*TRY IT*
Across the entries below, how many lines include the word "Viewport"? Reply with only the number.

*INFORMATION PROVIDED*
- Opening Delimiter -

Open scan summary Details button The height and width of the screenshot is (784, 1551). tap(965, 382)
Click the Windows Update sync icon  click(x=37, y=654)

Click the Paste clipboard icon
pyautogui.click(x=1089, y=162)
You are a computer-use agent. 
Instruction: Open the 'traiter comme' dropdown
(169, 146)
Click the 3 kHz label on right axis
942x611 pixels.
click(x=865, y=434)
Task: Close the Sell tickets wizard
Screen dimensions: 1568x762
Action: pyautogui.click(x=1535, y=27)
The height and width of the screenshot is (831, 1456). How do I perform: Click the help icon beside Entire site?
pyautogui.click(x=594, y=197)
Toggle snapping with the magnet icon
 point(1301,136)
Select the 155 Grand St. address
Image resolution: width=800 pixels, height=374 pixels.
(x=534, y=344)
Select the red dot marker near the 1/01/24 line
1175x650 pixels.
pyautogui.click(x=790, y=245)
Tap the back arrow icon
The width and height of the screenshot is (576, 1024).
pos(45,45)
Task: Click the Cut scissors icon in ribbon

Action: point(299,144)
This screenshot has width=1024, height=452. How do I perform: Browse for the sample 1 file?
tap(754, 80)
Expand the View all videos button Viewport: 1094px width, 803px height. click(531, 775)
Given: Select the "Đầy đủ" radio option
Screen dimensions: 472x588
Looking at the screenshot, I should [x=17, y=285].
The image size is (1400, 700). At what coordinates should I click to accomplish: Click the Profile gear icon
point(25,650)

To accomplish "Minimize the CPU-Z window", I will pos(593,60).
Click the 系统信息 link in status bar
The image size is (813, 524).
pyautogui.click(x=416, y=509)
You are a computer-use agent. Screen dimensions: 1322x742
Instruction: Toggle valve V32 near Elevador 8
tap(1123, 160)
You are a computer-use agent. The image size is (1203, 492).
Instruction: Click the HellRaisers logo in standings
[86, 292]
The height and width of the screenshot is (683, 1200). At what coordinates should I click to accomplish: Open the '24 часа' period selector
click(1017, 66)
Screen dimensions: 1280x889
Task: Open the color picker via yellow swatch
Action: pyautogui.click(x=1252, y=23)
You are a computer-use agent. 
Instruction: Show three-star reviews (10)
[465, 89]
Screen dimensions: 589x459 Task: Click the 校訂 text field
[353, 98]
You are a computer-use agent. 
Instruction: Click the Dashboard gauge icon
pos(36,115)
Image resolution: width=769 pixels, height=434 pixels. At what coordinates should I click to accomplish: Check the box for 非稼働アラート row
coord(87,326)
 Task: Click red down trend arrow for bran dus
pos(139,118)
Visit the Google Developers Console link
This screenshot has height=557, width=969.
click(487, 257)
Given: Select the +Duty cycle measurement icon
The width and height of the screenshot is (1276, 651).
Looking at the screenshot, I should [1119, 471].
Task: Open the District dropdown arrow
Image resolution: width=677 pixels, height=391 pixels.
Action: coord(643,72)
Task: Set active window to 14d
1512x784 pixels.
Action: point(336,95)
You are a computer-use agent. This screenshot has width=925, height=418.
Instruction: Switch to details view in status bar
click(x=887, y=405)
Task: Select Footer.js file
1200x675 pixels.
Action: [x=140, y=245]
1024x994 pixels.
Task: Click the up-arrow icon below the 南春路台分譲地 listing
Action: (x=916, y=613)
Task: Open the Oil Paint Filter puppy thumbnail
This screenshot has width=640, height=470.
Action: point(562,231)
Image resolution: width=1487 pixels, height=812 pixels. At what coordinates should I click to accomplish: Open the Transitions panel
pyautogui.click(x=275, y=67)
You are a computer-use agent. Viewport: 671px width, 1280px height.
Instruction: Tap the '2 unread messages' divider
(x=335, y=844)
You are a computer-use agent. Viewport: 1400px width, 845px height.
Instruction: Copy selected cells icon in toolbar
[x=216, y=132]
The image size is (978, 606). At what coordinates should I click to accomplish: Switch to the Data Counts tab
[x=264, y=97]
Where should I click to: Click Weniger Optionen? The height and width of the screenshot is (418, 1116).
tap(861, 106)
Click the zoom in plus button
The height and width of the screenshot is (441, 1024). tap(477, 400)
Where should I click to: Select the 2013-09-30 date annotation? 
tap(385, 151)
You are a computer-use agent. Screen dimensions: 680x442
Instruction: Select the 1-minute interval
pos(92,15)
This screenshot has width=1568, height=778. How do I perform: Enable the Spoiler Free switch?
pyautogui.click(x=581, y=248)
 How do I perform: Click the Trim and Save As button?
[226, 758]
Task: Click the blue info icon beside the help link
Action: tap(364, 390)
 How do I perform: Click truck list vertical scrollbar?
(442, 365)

- Closing Delimiter -

*SOLUTION TO THE PROBLEM*
3